Conjoncture : Une reprise différenciée

En raison de la crise sanitaire, la chute du produit intérieur brut (PIB) devrait atteindre 9% en 2020, sa plus forte diminution depuis 1948. Le redressement de l’économie française serait par ailleurs « moins rapide » en fin d’année que durant le troisième trimestre. C’est ce qu’indique l’Insee, dans son dernier point de conjoncture, publié le 08 septembre.

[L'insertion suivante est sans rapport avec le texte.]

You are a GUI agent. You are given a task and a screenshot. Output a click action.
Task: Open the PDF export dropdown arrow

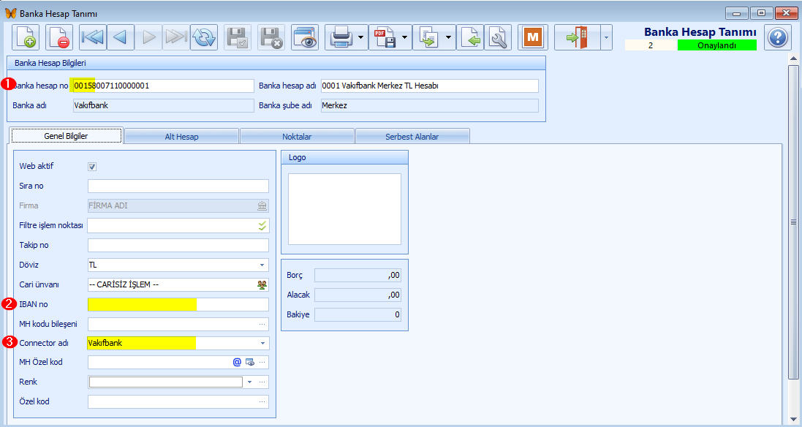tap(404, 37)
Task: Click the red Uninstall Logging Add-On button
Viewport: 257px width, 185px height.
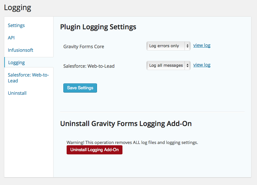Action: (x=94, y=150)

Au deuxième trimestre, l’Insee évoque une régression de l’activité économique de 19% par rapport au quatrième trimestre 2019. C’est mieux que ce qui était prévu en juillet dernier (-21%). Cet écart s’explique notamment par la reprise d’activité des entreprises et la diminution du recours au chômage partiel suite au déconfinement. En août, l’activité a retrouvé quelque 95 % de son niveau d’avant crise, selon l’Institut de statistique.

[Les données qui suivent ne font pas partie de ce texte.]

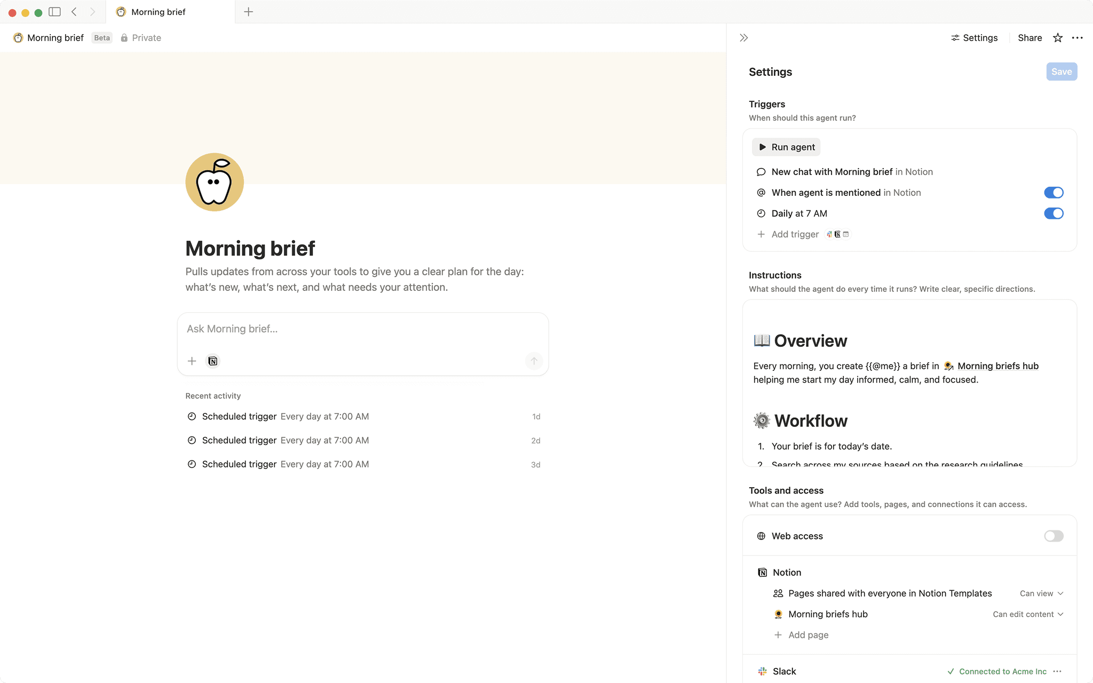1093x683 pixels.
Task: Click Add trigger
Action: tap(795, 234)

Au troisième trimestre, mécaniquement (par effet de rattrapage), le PIB devrait rebondir de 17%, soit une perte d’activité de 5% seulement par rapport à la période d’avant-crise. Cette tendance ne devrait malheureusement pas se consolider en fin d’année, puisque le PIB ne devrait croître que de 1% sur les trois derniers mois par rapport au trimestre précédent. La divergence marquée entre les secteurs expliquerait en partie ce résultat terne. En effet, si certains secteurs semblent revenir à la normale, d’autres devraient rester «déprimés» assez longtemps, comme l’évènementiel ou l’aérien, par exemple.

Une situation économique hétérogène

Dans le secteur industriel, la crise a frappé de plein fouet plusieurs domaines, (au total, -23% de baisse au deuxième trimestre). En tête la fabrication de matériels de transport (-50%), suivie par la fabrication d’autres produits industriels (-25%) et d’équipements électriques, électroniques, informatiques et machines (-23%). Si la reprise semble concerner l’ensemble des secteurs industriels au troisième trimestre, la cadence serait plus faible pour la fabrication de matériels de transport, qui englobe l’aéronautique, note l’Insee (-17%).

Pendant le confinement et avec l’arrêt des chantiers, la construction immobilière a quant à elle enregistré une baisse d’activité de 32% au deuxième trimestre. Soit la plus forte diminution toutes branches confondues. Mais le secteur semble avoir retrouvé des couleurs, puisque la perte d’activité ne se chiffrerait plus qu’à 5% au troisième trimestre, suite notamment à la reprise des travaux.

Les services marchands, qui représentent 56% du PIB en France, ont pour leur part, enregistré une baisse de 17% au cours deuxième trimestre. L’Insee confirme que l’hébergement/restauration est le secteur qui a le plus souffert de la crise avec une perte d’activité de 53% au deuxième trimestre, et de 22% au troisième. De façon générale, l’activité touristique pourrait poursuivre sa chute durant les prochains mois et ce, malgré le regain estival, tiré par la clientèle française, et la mise en place de mesures sanitaires pour rassurer.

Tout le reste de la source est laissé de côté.